» Task to complete: In the material below, find the line containing "This screenshot has height=602, width=868." and the line containing "You are a computer-use agent. The", then reproduce exactly both of them and every line between, and nothing else.

» Data records:
=-=-=
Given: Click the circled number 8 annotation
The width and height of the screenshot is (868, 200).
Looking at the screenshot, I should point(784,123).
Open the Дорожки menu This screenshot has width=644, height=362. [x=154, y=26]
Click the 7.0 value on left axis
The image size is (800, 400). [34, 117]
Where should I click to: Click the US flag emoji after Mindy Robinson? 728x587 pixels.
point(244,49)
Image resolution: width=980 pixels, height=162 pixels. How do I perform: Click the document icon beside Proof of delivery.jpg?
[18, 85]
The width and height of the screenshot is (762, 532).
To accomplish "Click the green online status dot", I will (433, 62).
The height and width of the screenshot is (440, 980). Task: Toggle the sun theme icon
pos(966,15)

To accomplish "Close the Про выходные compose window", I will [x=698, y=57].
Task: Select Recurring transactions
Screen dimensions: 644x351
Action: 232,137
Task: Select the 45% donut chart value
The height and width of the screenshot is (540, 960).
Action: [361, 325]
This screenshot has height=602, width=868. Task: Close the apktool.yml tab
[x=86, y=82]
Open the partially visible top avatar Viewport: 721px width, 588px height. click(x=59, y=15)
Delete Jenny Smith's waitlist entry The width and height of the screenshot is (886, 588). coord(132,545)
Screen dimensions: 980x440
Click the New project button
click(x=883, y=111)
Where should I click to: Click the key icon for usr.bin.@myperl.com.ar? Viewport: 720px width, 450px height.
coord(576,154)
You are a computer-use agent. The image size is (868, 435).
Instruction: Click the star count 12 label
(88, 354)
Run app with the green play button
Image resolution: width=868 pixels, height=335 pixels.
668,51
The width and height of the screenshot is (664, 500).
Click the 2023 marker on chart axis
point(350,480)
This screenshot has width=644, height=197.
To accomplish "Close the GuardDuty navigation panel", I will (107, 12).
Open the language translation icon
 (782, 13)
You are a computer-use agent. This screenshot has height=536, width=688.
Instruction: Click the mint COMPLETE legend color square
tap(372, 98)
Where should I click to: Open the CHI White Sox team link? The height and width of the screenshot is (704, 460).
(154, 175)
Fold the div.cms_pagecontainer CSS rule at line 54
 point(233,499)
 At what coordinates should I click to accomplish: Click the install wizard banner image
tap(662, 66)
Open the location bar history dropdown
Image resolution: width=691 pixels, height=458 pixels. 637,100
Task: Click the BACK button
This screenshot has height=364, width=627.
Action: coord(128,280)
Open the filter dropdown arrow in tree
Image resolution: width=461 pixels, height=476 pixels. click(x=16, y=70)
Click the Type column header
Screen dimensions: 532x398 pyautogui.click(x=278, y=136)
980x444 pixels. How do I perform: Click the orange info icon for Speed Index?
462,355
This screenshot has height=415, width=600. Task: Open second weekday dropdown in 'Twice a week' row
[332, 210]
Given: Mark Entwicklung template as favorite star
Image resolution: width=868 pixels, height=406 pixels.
=-=-=
» Expected answer:
This screenshot has height=602, width=868. Task: Close the apktool.yml tab
[x=86, y=82]
Open the partially visible top avatar Viewport: 721px width, 588px height. click(x=59, y=15)
Delete Jenny Smith's waitlist entry The width and height of the screenshot is (886, 588). coord(132,545)
Screen dimensions: 980x440
Click the New project button
click(x=883, y=111)
Where should I click to: Click the key icon for usr.bin.@myperl.com.ar? Viewport: 720px width, 450px height.
coord(576,154)
You are a computer-use agent. The image size is (868, 435).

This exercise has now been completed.